Characterisation and enzymatic properties of tRNA(guanine 26, N2,N2)-dimethyltransferase (Trm1p) from Pyrococcus furiosus

The structural gene TRM1 encoding tRNA(guanine 26,N-2,N-2)-dimethyl-transferase (Trm1p) of the hyperthermophilic archaeon Pyrococcus furiosus was cloned and expressed in Escherichia coli. The corresponding recombinant enzyme (pfTrm1p) with a His(6)-tag at the N terminus was purified to homogeneity in three steps. The enzyme has a native molecular mass of 49 kDa las determined by gel filtration) and is very stable to heat denaturation (t(1/2) at 95 degrees C is two hours). pfTrm1p is a monomer and forms a one to one complex with T7 transcripts of yeast tRNA(Phe). It methylates a single guanine residue at position 26 using S-adenosyl-L-methionine as donor of the methyl groups. Depending on the incubation temperature, the type of tRNA transcript and the ratio of enzyme to tRNA, m(2)G26 or m(2)(2)G26 was the main product.
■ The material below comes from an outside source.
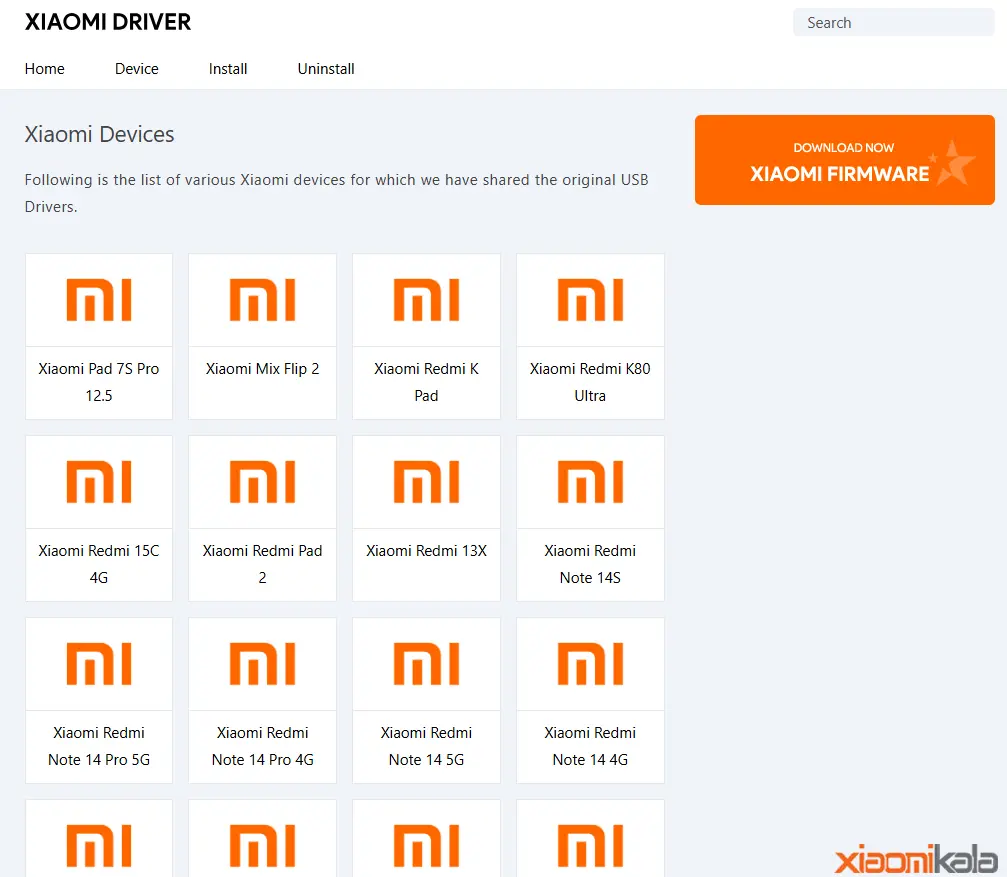This screenshot has width=1007, height=877.
Task: Open the Xiaomi Redmi Note 14 Pro 5G link
Action: 99,746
The addition of the second methyl group to N-2 guanine 26 takes place in vitro through a monomethylated intermediate, and the enzyme dissociates from its tRNA substrate between the two consecutive methylation reactions. Identity elements in tRNA for mono- and dimethylation reactions by the recombinant pfTrm1p were identified using in vitro T7 transcripts of 33 variants of tRNA(Asp) and tRNA(Phe) from yeast. The efficient dimethylation of G26 requires the presence of base-pairs C11 . G24 and G10 . C25 and a variable loop of five bases within a correct SD-core of the tRNA molecule. These identity elements probably ensure the correct presentation of monomethylated m2G26 to the enzyme for the attachment of the second methyl group. In contrast, the structural requirements for monomethylation of the same guanine 26 are much more relaxed and tolerate variations in the base-pairs of the D-stem, in the size of the variable loop or distortions of the 3D-architecture of the tRNA molecule. (C) 1999 Academic Press.